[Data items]
(begin)
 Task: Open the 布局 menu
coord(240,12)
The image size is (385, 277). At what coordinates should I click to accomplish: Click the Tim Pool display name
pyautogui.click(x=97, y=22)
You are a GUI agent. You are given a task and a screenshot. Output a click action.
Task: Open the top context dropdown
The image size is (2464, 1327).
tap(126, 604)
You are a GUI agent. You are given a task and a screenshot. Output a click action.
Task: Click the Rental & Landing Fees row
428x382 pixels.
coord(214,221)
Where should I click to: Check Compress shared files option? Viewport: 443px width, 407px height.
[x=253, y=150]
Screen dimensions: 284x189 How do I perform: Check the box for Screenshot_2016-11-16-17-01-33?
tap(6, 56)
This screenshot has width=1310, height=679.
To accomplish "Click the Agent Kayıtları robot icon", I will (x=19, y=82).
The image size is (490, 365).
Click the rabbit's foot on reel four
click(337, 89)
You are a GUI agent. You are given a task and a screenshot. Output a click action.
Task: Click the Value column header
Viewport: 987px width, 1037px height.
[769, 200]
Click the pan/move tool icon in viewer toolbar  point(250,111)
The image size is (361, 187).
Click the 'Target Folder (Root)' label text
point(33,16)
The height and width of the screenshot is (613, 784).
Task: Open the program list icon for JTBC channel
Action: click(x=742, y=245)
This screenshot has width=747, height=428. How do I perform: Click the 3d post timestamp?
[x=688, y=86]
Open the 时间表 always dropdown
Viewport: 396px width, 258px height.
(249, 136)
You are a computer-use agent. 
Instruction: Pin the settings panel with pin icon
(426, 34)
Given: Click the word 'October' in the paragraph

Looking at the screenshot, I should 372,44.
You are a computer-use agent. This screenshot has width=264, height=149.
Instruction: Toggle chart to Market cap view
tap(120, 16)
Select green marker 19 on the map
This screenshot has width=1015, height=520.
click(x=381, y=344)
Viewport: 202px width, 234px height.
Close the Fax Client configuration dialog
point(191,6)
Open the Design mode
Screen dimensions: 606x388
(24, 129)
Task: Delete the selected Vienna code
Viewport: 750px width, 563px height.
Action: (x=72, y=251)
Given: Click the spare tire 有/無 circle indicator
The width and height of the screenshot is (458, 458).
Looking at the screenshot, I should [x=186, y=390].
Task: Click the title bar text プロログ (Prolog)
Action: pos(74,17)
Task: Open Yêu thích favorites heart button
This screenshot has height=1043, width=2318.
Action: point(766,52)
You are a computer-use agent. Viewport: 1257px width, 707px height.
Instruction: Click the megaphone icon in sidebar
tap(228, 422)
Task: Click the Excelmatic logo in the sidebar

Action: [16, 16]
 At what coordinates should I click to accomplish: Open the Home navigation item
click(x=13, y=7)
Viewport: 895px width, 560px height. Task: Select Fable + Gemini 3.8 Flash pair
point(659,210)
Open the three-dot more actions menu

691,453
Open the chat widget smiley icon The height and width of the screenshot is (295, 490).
(end)
_Set task_
Render every line of the data items above as a JSON list of strings, one string per line, leaving out blank lines.

_Correct output_
[
  " Task: Open the 布局 menu",
  "coord(240,12)",
  "The image size is (385, 277). At what coordinates should I click to accomplish: Click the Tim Pool display name",
  "pyautogui.click(x=97, y=22)",
  "You are a GUI agent. You are given a task and a screenshot. Output a click action.",
  "Task: Open the top context dropdown",
  "The image size is (2464, 1327).",
  "tap(126, 604)",
  "You are a GUI agent. You are given a task and a screenshot. Output a click action.",
  "Task: Click the Rental & Landing Fees row",
  "428x382 pixels.",
  "coord(214,221)",
  "Where should I click to: Check Compress shared files option? Viewport: 443px width, 407px height.",
  "[x=253, y=150]",
  "Screen dimensions: 284x189 How do I perform: Check the box for Screenshot_2016-11-16-17-01-33?",
  "tap(6, 56)",
  "This screenshot has width=1310, height=679.",
  "To accomplish \"Click the Agent Kayıtları robot icon\", I will (x=19, y=82).",
  "The image size is (490, 365).",
  "Click the rabbit's foot on reel four",
  "click(337, 89)",
  "You are a GUI agent. You are given a task and a screenshot. Output a click action.",
  "Task: Click the Value column header",
  "Viewport: 987px width, 1037px height.",
  "[769, 200]",
  "Click the pan/move tool icon in viewer toolbar  point(250,111)",
  "The image size is (361, 187).",
  "Click the 'Target Folder (Root)' label text",
  "point(33,16)",
  "The height and width of the screenshot is (613, 784).",
  "Task: Open the program list icon for JTBC channel",
  "Action: click(x=742, y=245)",
  "This screenshot has width=747, height=428. How do I perform: Click the 3d post timestamp?",
  "[x=688, y=86]",
  "Open the 时间表 always dropdown",
  "Viewport: 396px width, 258px height.",
  "(249, 136)",
  "You are a computer-use agent. ",
  "Instruction: Pin the settings panel with pin icon",
  "(426, 34)",
  "Given: Click the word 'October' in the paragraph",
  "Looking at the screenshot, I should 372,44.",
  "You are a computer-use agent. This screenshot has width=264, height=149.",
  "Instruction: Toggle chart to Market cap view",
  "tap(120, 16)",
  "Select green marker 19 on the map",
  "This screenshot has width=1015, height=520.",
  "click(x=381, y=344)",
  "Viewport: 202px width, 234px height.",
  "Close the Fax Client configuration dialog",
  "point(191,6)",
  "Open the Design mode",
  "Screen dimensions: 606x388",
  "(24, 129)",
  "Task: Delete the selected Vienna code",
  "Viewport: 750px width, 563px height.",
  "Action: (x=72, y=251)",
  "Given: Click the spare tire 有/無 circle indicator",
  "The width and height of the screenshot is (458, 458).",
  "Looking at the screenshot, I should [x=186, y=390].",
  "Task: Click the title bar text プロログ (Prolog)",
  "Action: pos(74,17)",
  "Task: Open Yêu thích favorites heart button",
  "This screenshot has height=1043, width=2318.",
  "Action: point(766,52)",
  "You are a computer-use agent. Viewport: 1257px width, 707px height.",
  "Instruction: Click the megaphone icon in sidebar",
  "tap(228, 422)",
  "Task: Click the Excelmatic logo in the sidebar",
  "Action: [16, 16]",
  " At what coordinates should I click to accomplish: Open the Home navigation item",
  "click(x=13, y=7)",
  "Viewport: 895px width, 560px height. Task: Select Fable + Gemini 3.8 Flash pair",
  "point(659,210)",
  "Open the three-dot more actions menu",
  "691,453",
  "Open the chat widget smiley icon The height and width of the screenshot is (295, 490)."
]